* _EXERCISE DATA_:

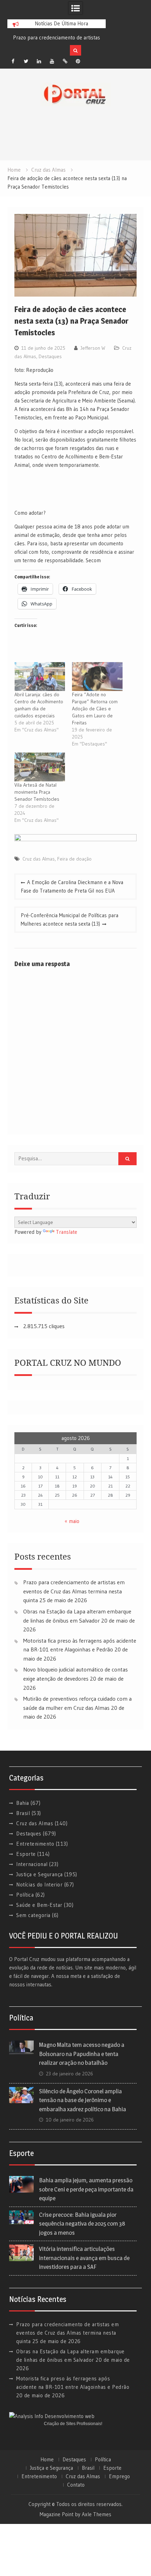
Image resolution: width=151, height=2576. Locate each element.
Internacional (32, 1864)
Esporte (26, 1854)
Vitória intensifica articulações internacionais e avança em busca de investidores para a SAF (84, 2257)
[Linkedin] (39, 61)
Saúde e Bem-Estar (39, 1905)
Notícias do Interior (39, 1884)
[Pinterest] (78, 61)
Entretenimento (35, 1843)
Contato (76, 2485)
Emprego (119, 2476)
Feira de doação (74, 859)
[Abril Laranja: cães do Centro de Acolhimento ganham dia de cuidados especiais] (39, 676)
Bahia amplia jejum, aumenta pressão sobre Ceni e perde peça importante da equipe (86, 2189)
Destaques (50, 356)
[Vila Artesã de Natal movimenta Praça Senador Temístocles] (39, 767)
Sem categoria (33, 1915)
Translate (66, 1232)
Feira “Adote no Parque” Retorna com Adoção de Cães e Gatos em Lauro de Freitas (95, 708)
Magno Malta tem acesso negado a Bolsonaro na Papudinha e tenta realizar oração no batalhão (81, 2053)
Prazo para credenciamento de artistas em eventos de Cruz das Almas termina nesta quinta (74, 1591)
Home (47, 2459)
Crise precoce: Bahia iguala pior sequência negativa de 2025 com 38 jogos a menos (82, 2223)
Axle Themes (96, 2514)
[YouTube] (52, 61)
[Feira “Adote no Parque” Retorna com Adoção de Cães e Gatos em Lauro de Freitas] (97, 676)
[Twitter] (26, 61)
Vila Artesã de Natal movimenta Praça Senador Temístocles (36, 792)
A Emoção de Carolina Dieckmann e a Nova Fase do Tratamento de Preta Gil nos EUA (72, 886)
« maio (72, 1521)
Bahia (22, 1803)
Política (25, 1894)
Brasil (23, 1813)
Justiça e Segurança (39, 1874)
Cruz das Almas (38, 859)
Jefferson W (92, 348)
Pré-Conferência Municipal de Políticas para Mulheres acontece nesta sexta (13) (69, 919)
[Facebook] (13, 61)
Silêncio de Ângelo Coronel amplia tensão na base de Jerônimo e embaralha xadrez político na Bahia (82, 2100)
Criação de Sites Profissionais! (73, 2423)
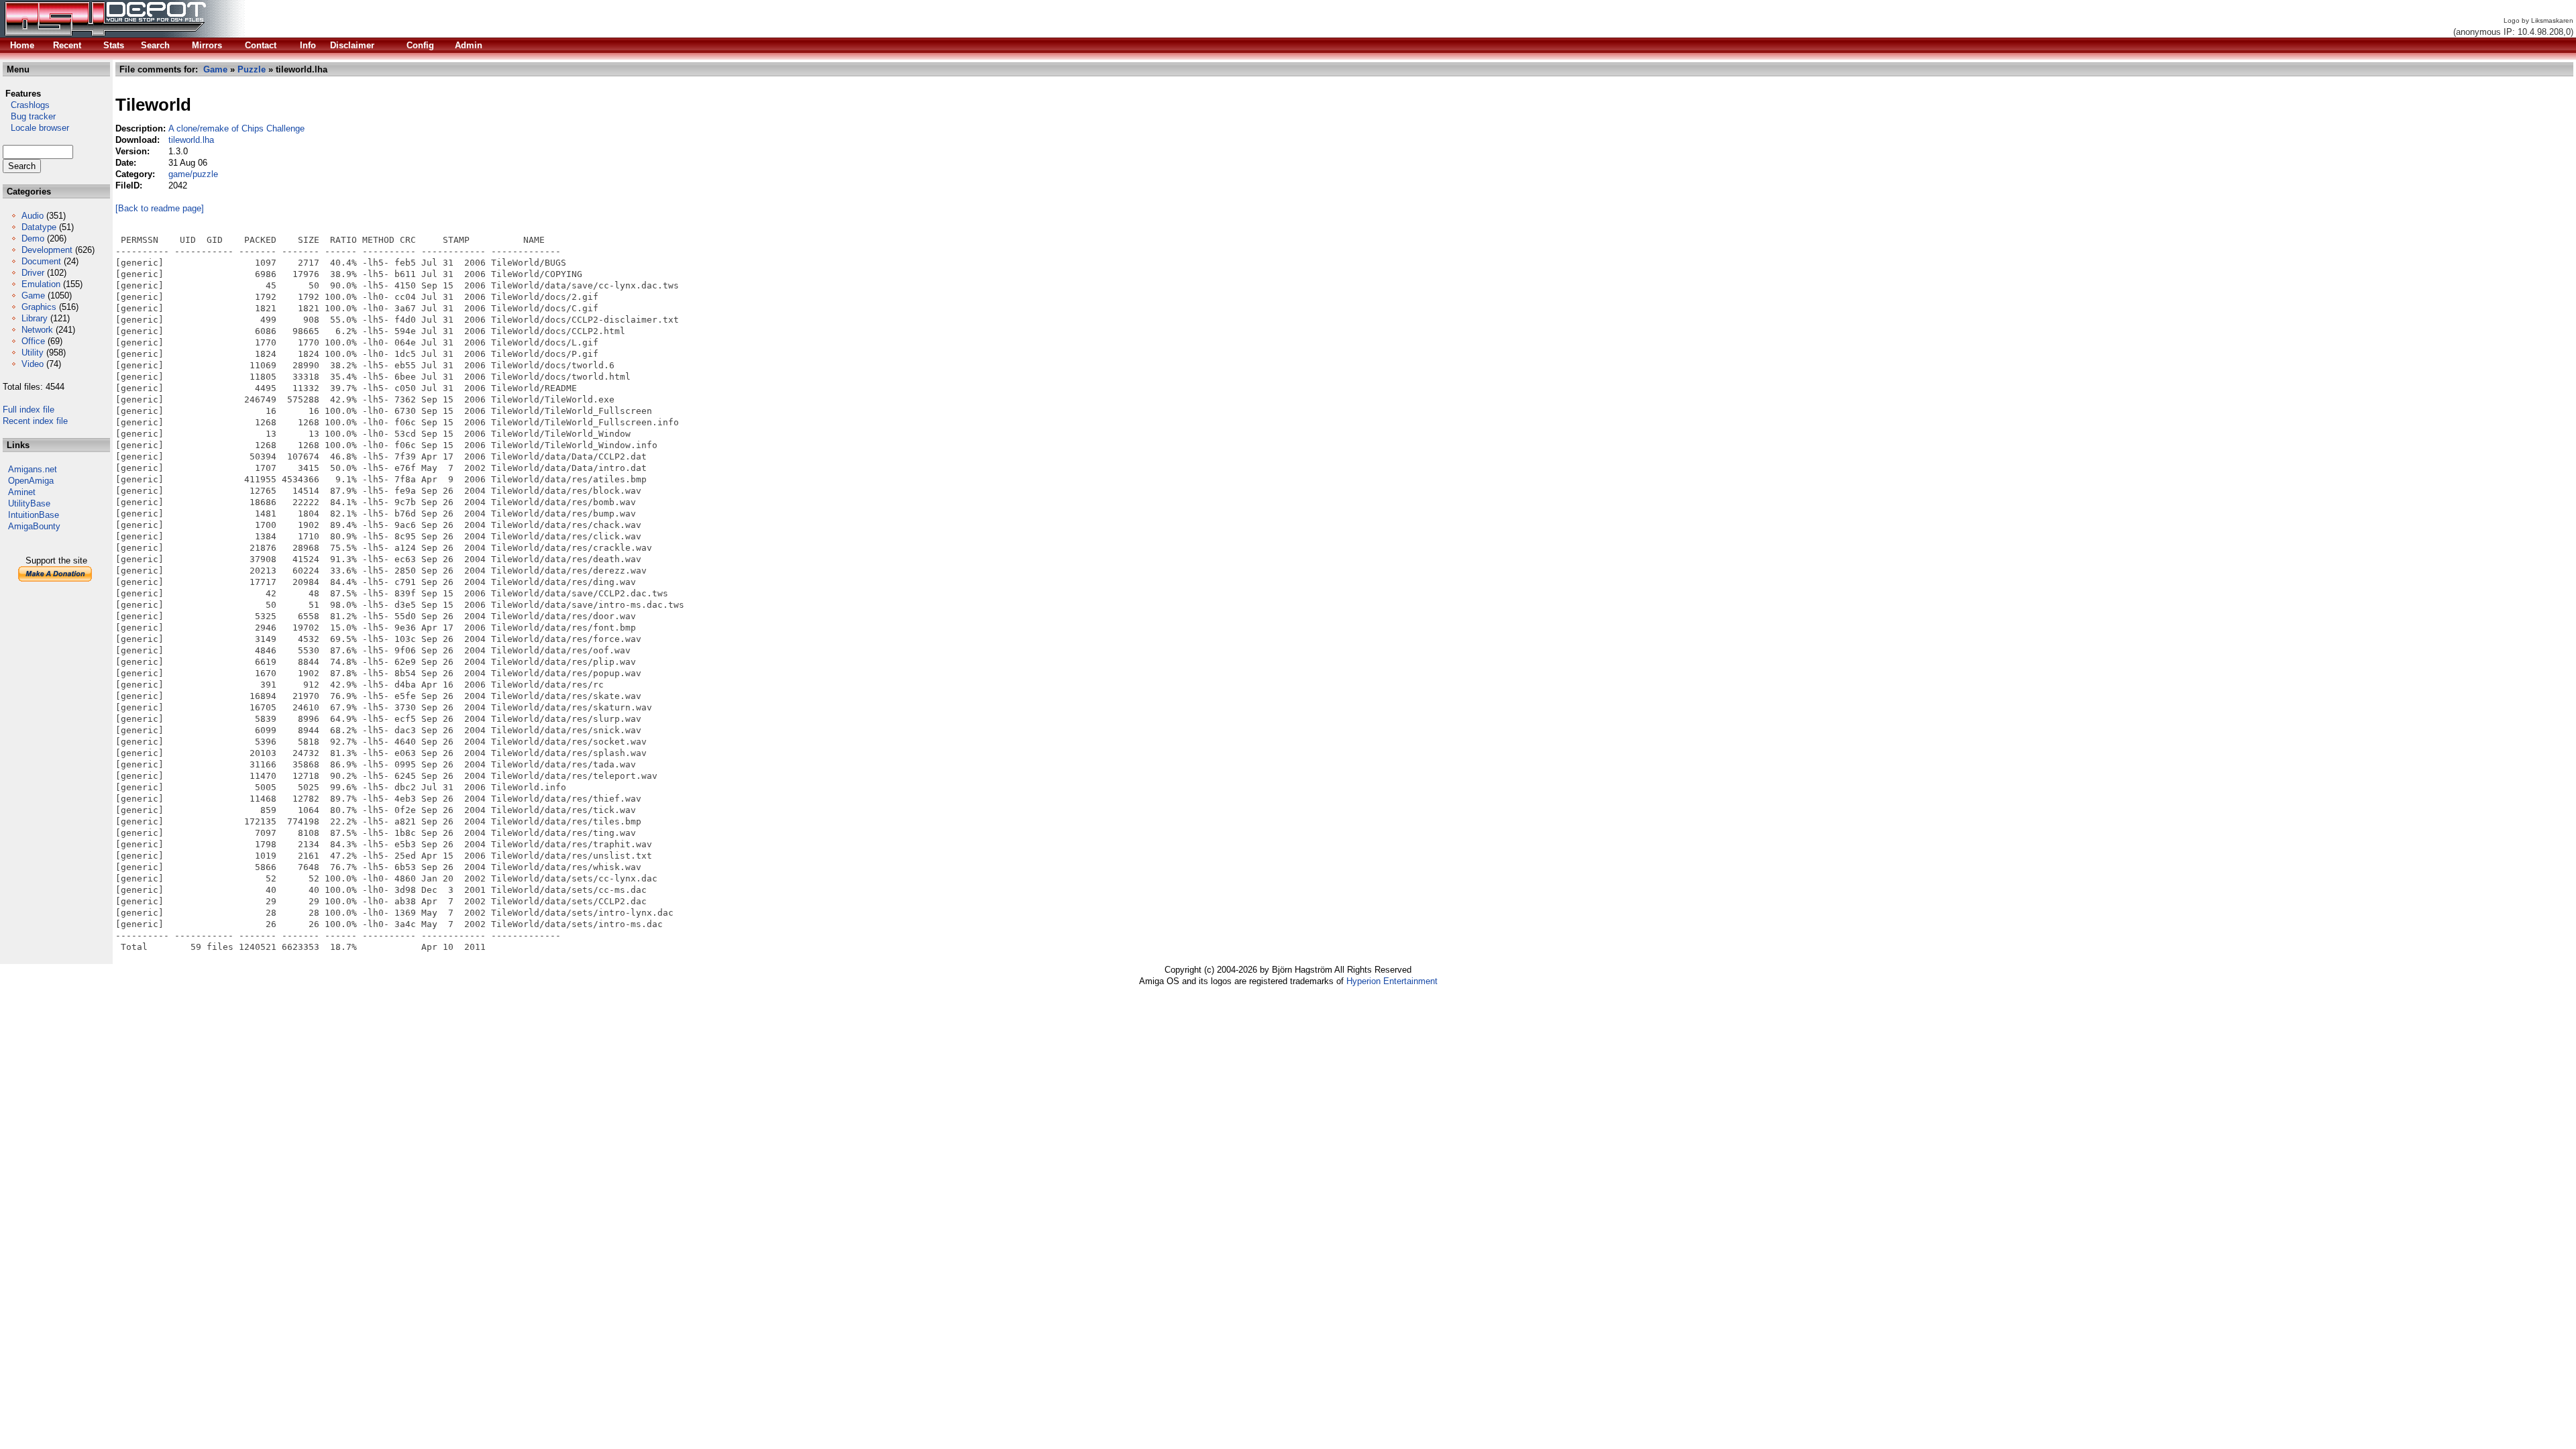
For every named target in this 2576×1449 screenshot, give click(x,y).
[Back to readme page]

* _EXERCISE DESCRIPTION_: A faithful copy is needed of the lines from the one containing "Axle Themes (96, 2514)" through the last line of the data above, with pictures left out.

* _EXERCISE RESULT_:
Axle Themes (96, 2514)
[YouTube] (52, 61)
[Feira “Adote no Parque” Retorna com Adoção de Cães e Gatos em Lauro de Freitas] (97, 676)
[Twitter] (26, 61)
Vila Artesã de Natal movimenta Praça Senador Temístocles (36, 792)
A Emoção de Carolina Dieckmann e a Nova Fase do Tratamento de Preta Gil nos EUA (72, 886)
« maio (72, 1521)
Bahia (22, 1803)
Política (25, 1894)
Brasil (23, 1813)
Justiça e Segurança (39, 1874)
Cruz das Almas (38, 859)
Jefferson W (92, 348)
Pré-Conferência Municipal de Políticas para Mulheres acontece nesta sexta (13) (69, 919)
[Facebook] (13, 61)
Silêncio de Ângelo Coronel amplia tensão na base de Jerônimo e embaralha xadrez político na Bahia (82, 2100)
Criação de Sites Profissionais! (73, 2423)
For every named target in this 2576×1449 screenshot, give click(x,y).
[Back to readme page]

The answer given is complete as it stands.